Tomar antibióticos puede resultar intimidante, incluso para las mujeres que no embarazadas debido a los posibles efectos secundarios. Sin embargo, a veces no puedes prescindir de ellos. Lo principal es informar siempre a tu médico sobre tu afección para que pueda elegir un medicamento con riesgos mínimos.
En ocasiones los médicos recetan antibióticos incluso cuando no hay quejas: ¿qué pasa si me niego a tomarlos?
De hecho, a veces los médicos recetan antibióticos debido a los resultados de los análisis de orina, aunque no haya nada que te moleste. Hasta el 15% de los embarazos se desarrollan en el contexto de una bacteriuria asintomática [1], una infección del tracto urinario. Si no se trata, se puede desarrollar pielonefritis (inflamación de los riñones) que, a su vez, puede provocar complicaciones en el embarazo y parto prematuro [1]. Por lo tanto, es mejor tomar antibióticos si tu médico los receta.
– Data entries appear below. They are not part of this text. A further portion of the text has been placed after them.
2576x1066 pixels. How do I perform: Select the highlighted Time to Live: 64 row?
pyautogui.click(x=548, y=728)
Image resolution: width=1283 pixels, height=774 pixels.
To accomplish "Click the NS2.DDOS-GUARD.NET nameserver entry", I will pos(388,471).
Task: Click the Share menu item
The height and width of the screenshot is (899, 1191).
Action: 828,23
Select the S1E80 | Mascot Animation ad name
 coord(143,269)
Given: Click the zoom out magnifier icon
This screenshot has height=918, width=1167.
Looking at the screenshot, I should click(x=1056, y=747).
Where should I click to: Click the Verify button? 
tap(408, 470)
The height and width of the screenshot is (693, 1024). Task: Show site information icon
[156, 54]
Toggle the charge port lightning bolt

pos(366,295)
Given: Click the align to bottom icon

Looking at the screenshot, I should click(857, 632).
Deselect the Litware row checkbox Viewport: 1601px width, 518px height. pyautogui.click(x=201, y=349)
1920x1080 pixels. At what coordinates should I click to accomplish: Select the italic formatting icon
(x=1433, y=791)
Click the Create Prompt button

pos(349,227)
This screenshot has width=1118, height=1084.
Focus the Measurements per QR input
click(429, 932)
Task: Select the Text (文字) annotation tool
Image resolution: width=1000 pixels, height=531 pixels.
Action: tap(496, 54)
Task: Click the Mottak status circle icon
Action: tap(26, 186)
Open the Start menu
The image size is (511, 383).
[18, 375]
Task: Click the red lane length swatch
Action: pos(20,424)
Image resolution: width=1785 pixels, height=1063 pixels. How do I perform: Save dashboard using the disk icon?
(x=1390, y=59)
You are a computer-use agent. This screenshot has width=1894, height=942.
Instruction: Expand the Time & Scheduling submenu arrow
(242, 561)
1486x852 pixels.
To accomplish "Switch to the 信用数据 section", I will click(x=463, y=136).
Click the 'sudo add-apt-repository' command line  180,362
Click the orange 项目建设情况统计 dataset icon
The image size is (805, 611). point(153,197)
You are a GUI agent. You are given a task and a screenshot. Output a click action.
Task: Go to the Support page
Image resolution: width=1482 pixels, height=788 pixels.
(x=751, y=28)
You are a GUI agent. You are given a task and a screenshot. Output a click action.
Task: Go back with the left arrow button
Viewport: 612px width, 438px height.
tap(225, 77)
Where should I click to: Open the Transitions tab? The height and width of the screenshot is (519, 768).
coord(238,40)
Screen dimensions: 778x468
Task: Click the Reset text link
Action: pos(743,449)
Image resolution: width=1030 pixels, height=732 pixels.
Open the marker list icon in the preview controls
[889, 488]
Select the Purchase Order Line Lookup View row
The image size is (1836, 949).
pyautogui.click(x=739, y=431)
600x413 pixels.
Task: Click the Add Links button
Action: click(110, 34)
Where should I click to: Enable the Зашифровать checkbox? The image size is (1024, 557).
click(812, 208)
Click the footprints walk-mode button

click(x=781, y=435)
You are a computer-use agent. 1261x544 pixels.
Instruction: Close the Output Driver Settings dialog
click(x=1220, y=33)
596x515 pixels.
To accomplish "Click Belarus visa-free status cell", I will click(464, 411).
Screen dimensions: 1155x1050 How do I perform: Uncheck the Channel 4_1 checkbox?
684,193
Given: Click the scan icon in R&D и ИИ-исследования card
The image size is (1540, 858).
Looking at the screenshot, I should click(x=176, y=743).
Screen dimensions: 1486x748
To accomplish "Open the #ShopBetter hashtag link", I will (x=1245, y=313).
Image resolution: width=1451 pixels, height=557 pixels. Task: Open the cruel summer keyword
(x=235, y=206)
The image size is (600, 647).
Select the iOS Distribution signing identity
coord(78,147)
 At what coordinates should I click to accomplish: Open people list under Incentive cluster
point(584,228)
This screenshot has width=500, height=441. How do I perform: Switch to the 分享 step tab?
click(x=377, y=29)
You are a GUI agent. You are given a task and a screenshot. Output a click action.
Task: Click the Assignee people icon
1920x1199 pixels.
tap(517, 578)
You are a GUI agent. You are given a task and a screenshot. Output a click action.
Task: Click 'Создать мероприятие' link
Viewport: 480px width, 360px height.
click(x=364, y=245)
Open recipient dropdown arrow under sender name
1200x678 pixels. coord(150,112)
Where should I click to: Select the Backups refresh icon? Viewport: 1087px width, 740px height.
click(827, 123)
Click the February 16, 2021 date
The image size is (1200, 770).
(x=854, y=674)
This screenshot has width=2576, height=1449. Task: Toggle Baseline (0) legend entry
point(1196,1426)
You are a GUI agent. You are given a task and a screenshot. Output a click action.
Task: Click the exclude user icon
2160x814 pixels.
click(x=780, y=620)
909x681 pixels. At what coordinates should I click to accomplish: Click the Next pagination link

Pero, ¿no aumentan los antibióticos el riesgo de aborto espontáneo?
No todos y no siempre. Las tetraciclinas, sulfamidas y metronidazol pueden aumentar el riesgo. En cambio, la penicilina y las cefalosporinas no tienen ningún riesgo [2]. Es por eso que un médico puede determinar qué tipo de antibiótico, la dosis y la forma como debe administrarse.
¿Pueden los antibióticos provocar defectos en el desarrollo en un bebé?
Por desgracia, sí. Los antibióticos macrólidos son una fuente de gran riesgo. Por su parte, las penicilinas, amoxicilina, cefalosporinas y nitrofurantoína son menos peligrosas [3]. Razón por la cual, en el primer trimestre, los médicos intentan recetarlas si es necesario un antibiótico.
Las infecciones bacterianas no tratadas pueden provocar complicaciones graves tanto para ti como para el bebé [4]. Por lo tanto, en cada situación específica, tú y tu médico deberán hablar y sopesar todos los riesgos.
¿El nivel de riesgo depende del trimestre en el que se prescriban los antibióticos?
Sí, el primer trimestre se considera el más peligroso; debido a que, en este momento, todos los órganos del bebé comienzan a desarrollarse. Si se deben tomar antibióticos macrólidos en los primeros tres meses o incluso en la víspera del embarazo, entonces la probabilidad de un defecto cardíaco o del sistema genitourinario del bebé será una vez y media mayor que con el uso de los mismos medicamentos en el segundo o tercer trimestre [5].
¿Son los antibióticos locales más seguros que las pastillas?
No hay una respuesta correcta a esta pregunta. Todo es diferente para las mujeres embarazadas, incluida la tasa de absorción y distribución de sustancias medicinales. Lo único que se puede decir con certeza es que, en el contexto de la toxicosis y las náuseas intensas, es aconsejable no tomar antibióticos en forma de píldoras porque es difícil saber qué dosis se absorberá en el torrente sanguíneo. En ocasiones se prescriben antibióticos locales y, otras veces, inyecciones [6]. En cualquier caso, sólo un médico puede prescribir un tratamiento con antibióticos durante el embarazo.